Search the data for the word "agent" and copy out every line that has it.

Provided records:

|---|

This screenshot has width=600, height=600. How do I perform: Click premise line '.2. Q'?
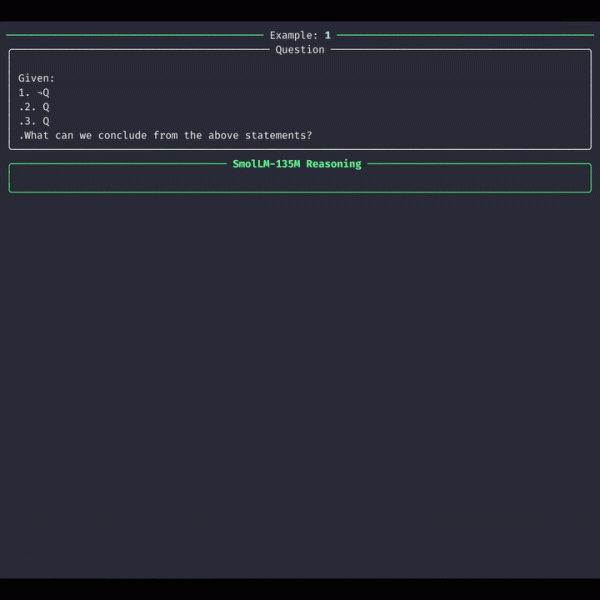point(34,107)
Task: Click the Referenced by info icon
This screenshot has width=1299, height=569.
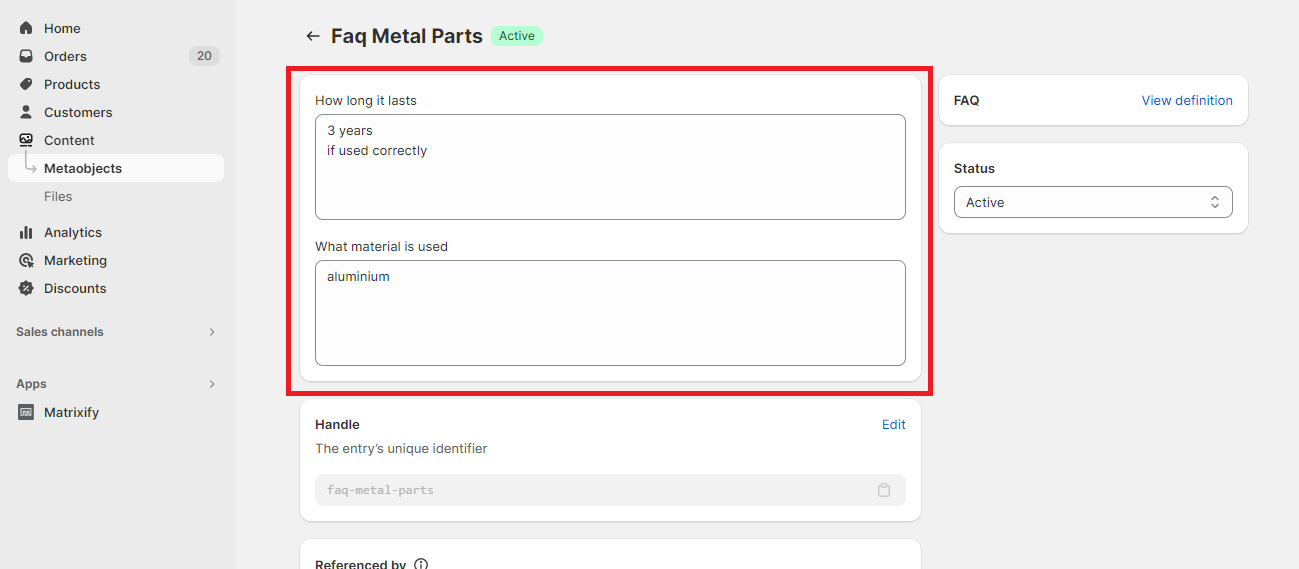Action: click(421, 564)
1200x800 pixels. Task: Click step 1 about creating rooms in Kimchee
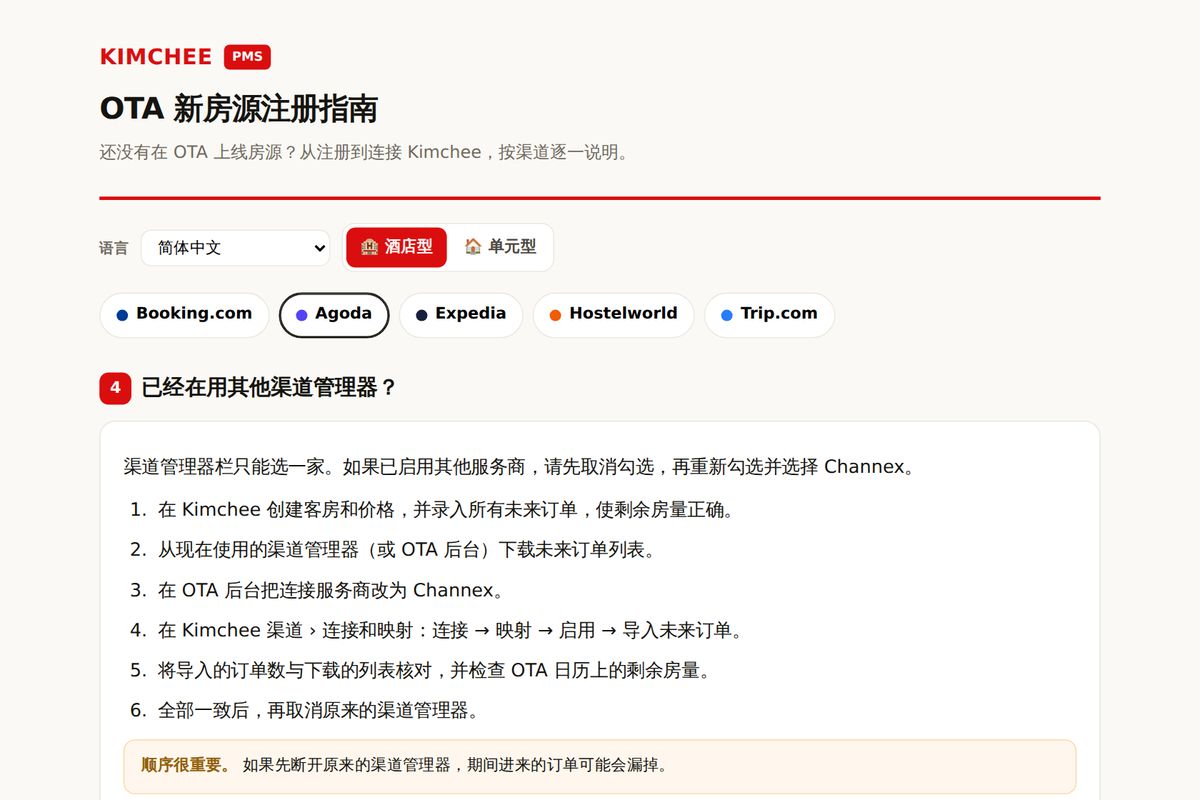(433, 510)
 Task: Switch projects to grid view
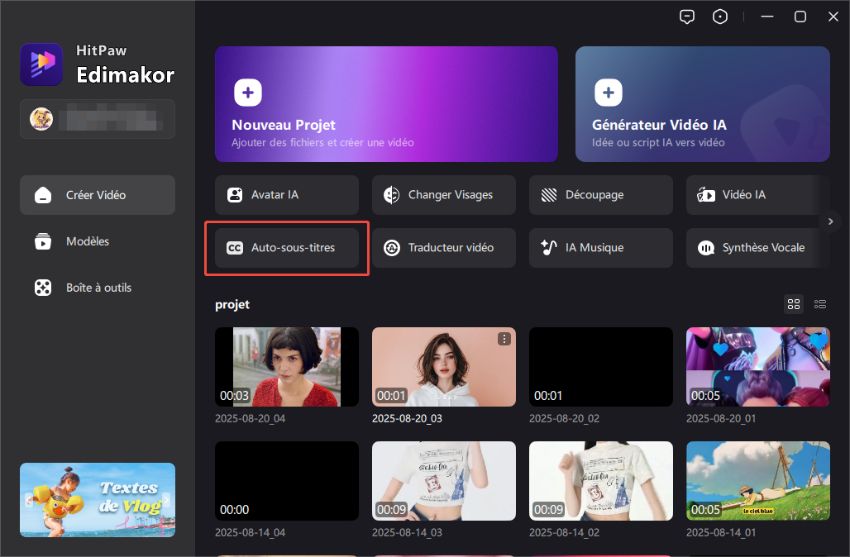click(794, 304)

|---|

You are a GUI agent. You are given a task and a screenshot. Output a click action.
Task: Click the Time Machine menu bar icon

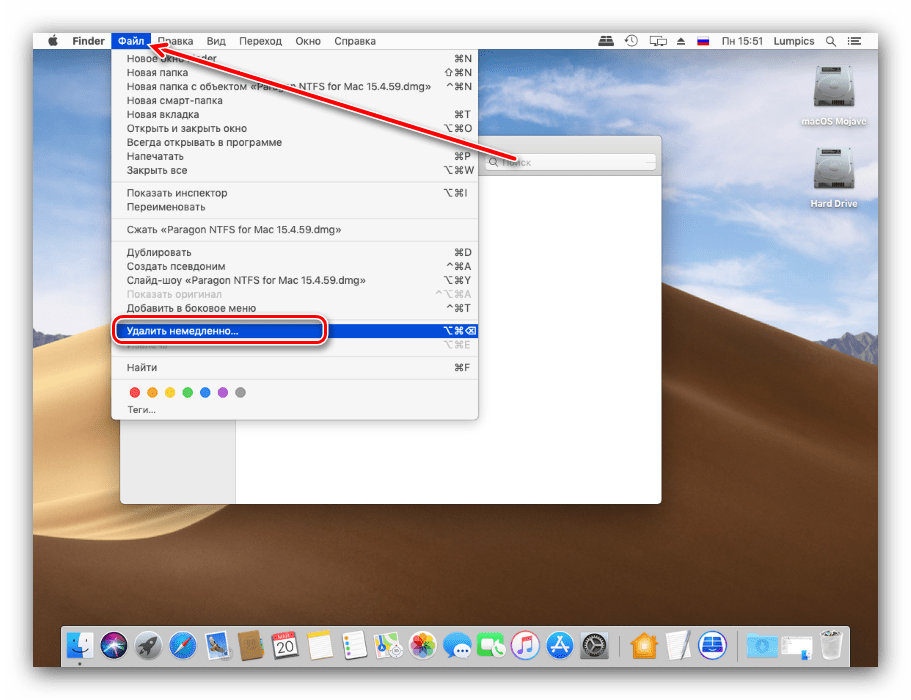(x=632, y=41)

|---|

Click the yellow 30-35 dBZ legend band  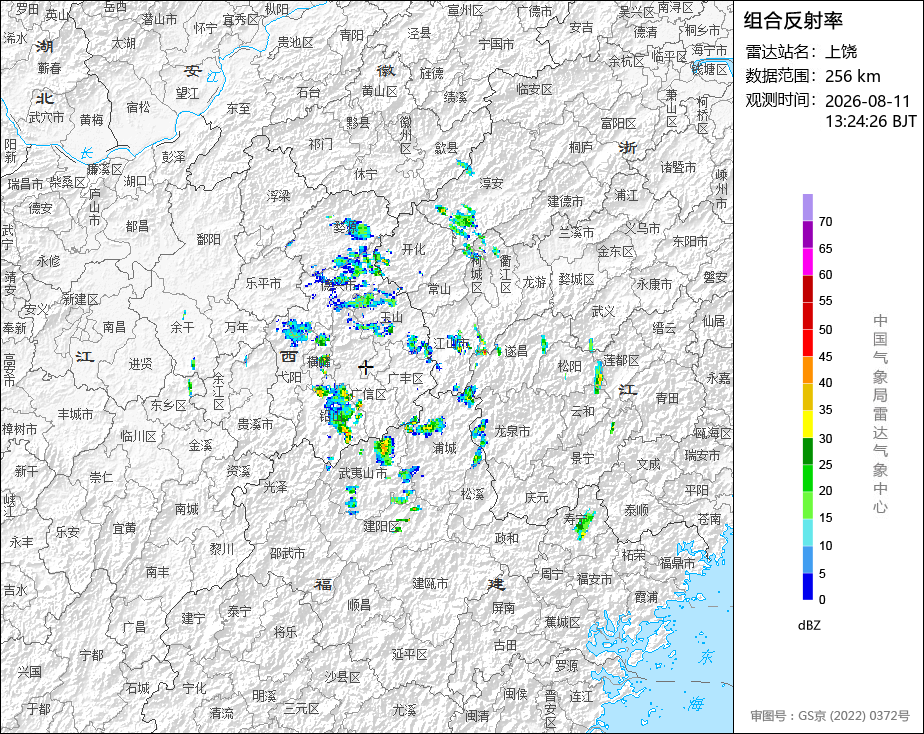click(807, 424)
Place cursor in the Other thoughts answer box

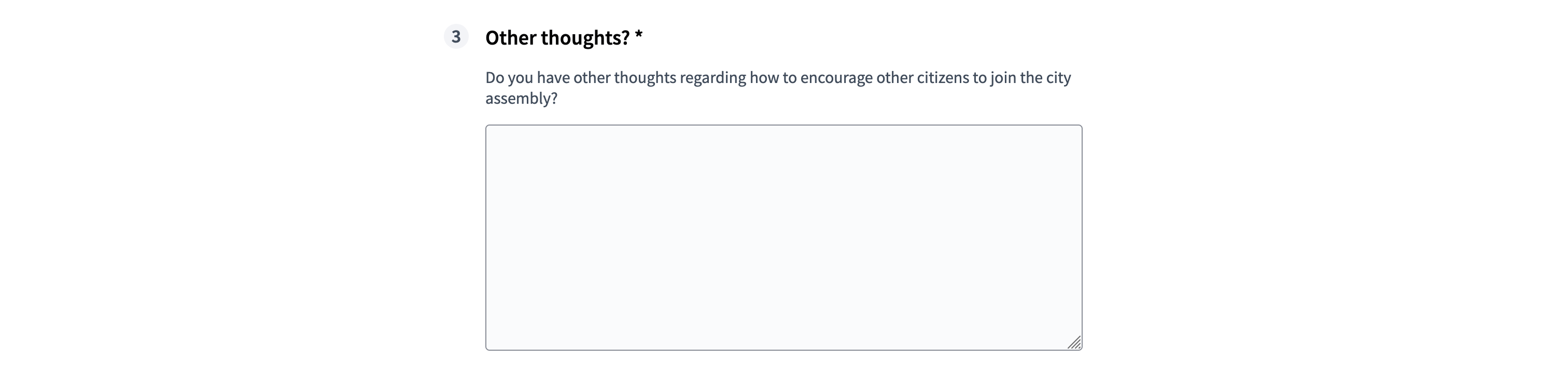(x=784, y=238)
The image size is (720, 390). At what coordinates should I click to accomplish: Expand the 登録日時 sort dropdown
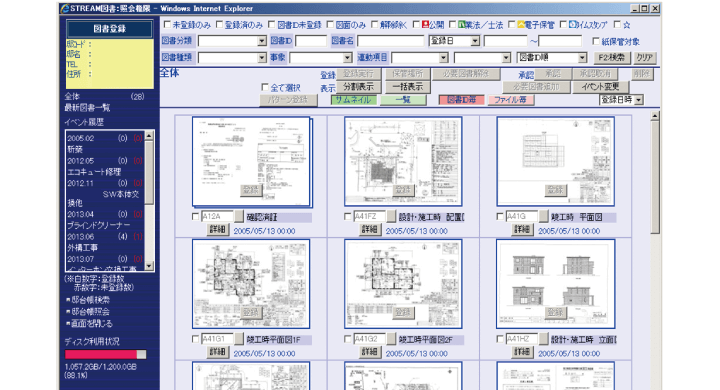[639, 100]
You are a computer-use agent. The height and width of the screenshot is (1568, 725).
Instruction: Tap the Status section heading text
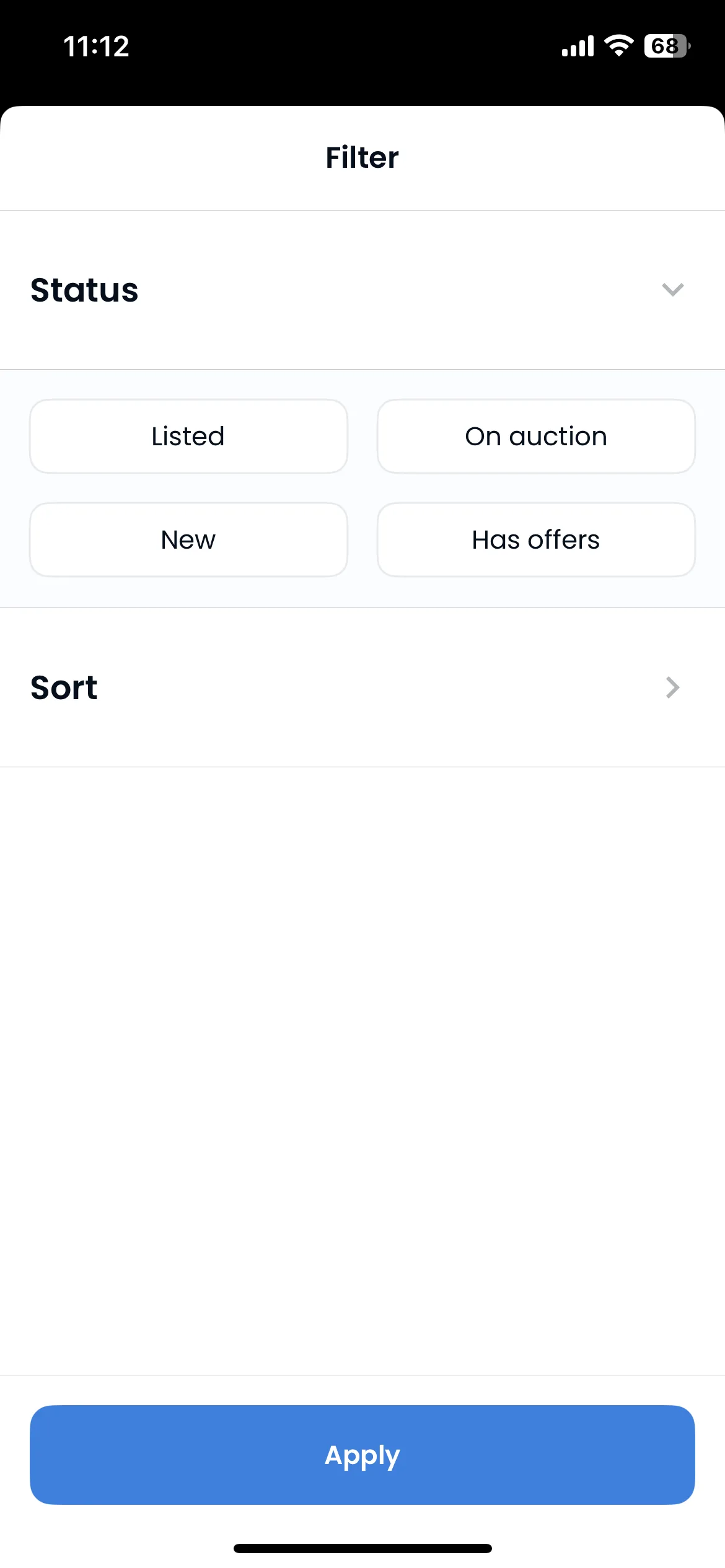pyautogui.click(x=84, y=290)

|---|

Answer section:
You are a GUI agent. You are given a task and a screenshot. Output a click action.
You are a computer-use agent. The height and width of the screenshot is (1568, 725).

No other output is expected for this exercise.